第3の立ち寄り先:あまり知られていないGaudí
最も有名な建築以外にも、Gaudíルートには彼の歩みのさまざまな段階を理解するための作品が含まれています。
Casa Vicensは、Gaudíが初めて設計した住宅です。1885年に裕福な一家の夏の住まいとして建てられ、東洋的な影響と、陶器や錬鉄など、後の建築言語で繰り返し用いられる要素を先取りしている点が特徴です。
Col·legi de les Teresianesは、建築家のより禁欲的な一面を示しています。主に化粧れんがで建てられ、放物線アーチの使用と、自然光を内部に配分する方法が特徴です。現在も学校として使用されているため、見学することはできません。
Collserolaの麓にあるTorre Bellesguardは、中世の城跡の上に建てられた、Gaudíの構造的革新を示す優れた例の一つです。
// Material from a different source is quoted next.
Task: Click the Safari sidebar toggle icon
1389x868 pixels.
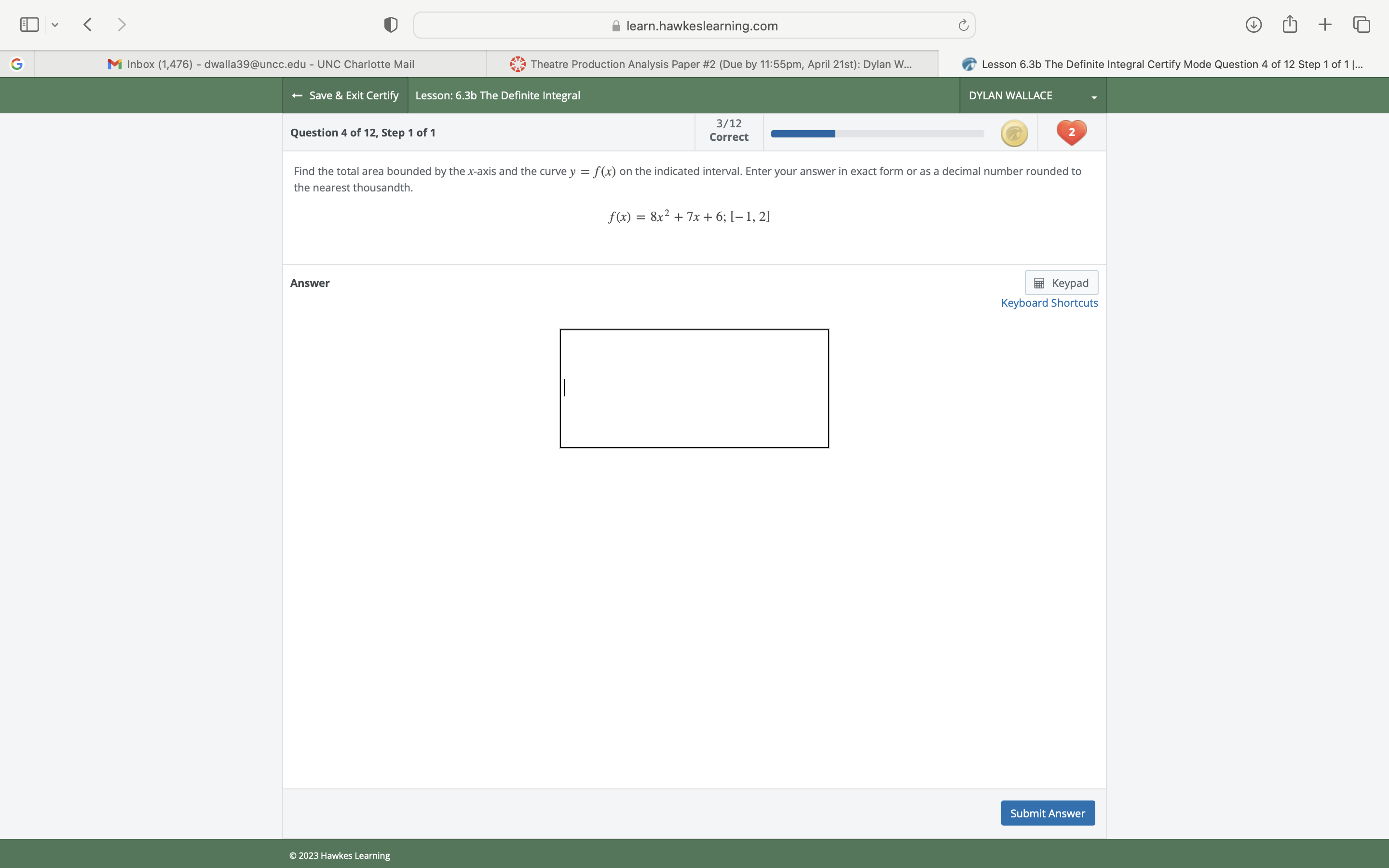Action: pyautogui.click(x=29, y=25)
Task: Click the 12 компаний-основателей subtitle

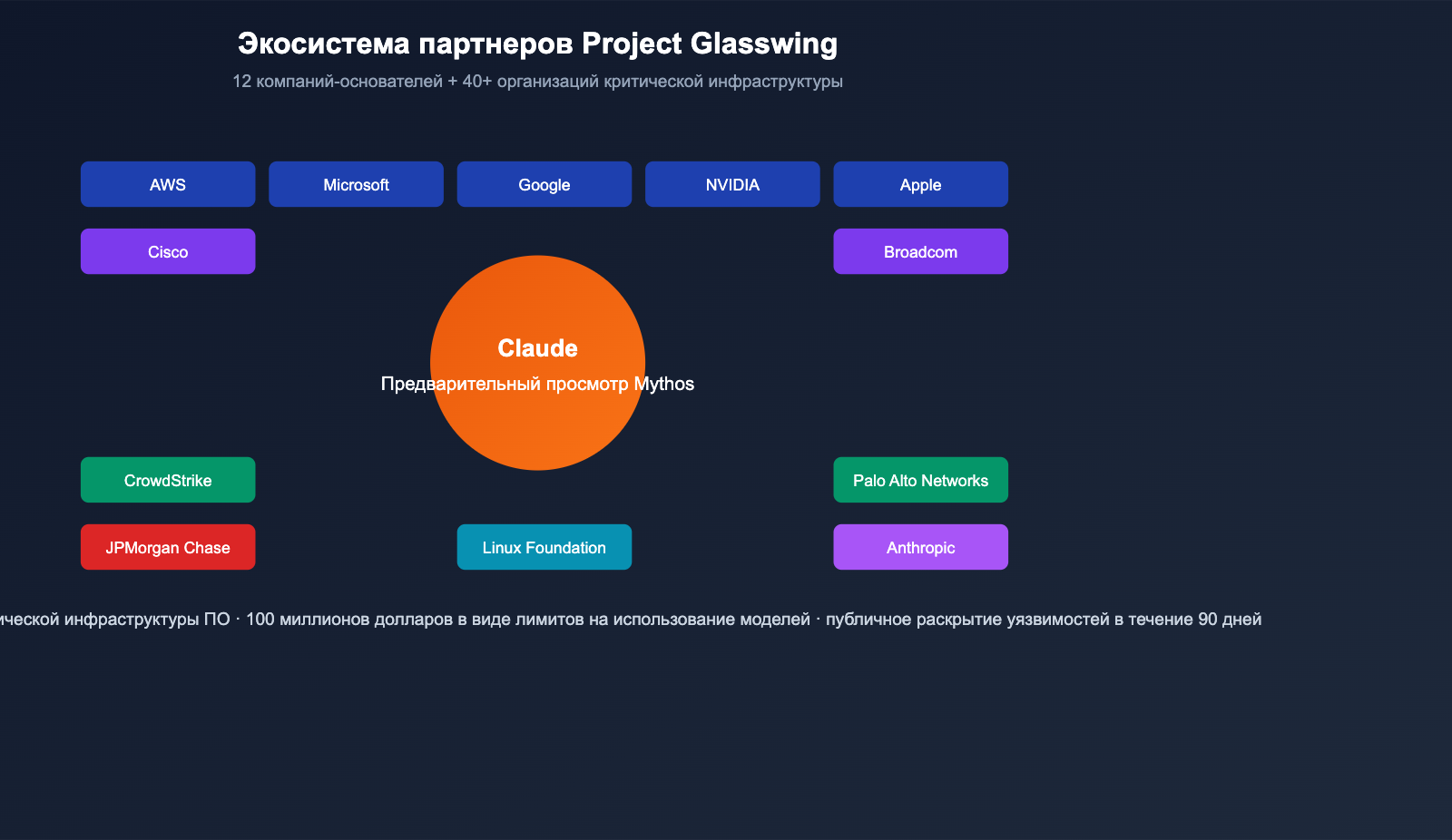Action: tap(537, 81)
現在見学可能なこの建物は、ドラゴンの頭を模した屋根と、ツタのように建物を這う配管が特徴です。
バルセロナにあるGaudíのあまり知られていない作品には、建築家初の公共作品であるPlaça Reialの街灯と、Passeig de Manuel GironaにあるFinca Mirallesの門があります。
最後に、Museu Nacional d’Art de Catalunya (MNAC)には、Gaudíがデザインした家具や装飾品が所蔵されており、日常用品における人間工学と機能性に対する、当時としては非常に先進的な彼の関心を示しています。
建築家の天才性を理解するGaudíルート
Gaudíルートは、非常に充実した行程であり、建築、文化、歴史の観点からバルセロナを巡るとともに、Gaudíの作品が持つさまざまな側面と、それらが現在も街の文化的・都市的アイデンティティの一部であり続けていることを理解できます。
また、バルセロナのモデルニスモ・ルートで巡ることのできる、カタルーニャ・モデルニスモを代表する建築も発見できます。